Make an exact copy of the entries, taking out every picture.

### Dataset records ###

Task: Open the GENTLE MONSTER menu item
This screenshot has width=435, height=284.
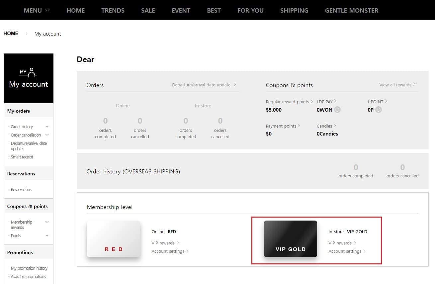Action: [351, 10]
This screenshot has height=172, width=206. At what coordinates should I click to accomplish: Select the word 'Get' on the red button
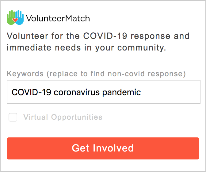click(x=81, y=148)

###

## [Completed task]
Task: Open the GENTLE MONSTER menu item
This screenshot has width=435, height=284.
Action: [351, 10]
This screenshot has height=172, width=206. At what coordinates should I click to accomplish: Select the word 'Get' on the red button
click(x=81, y=148)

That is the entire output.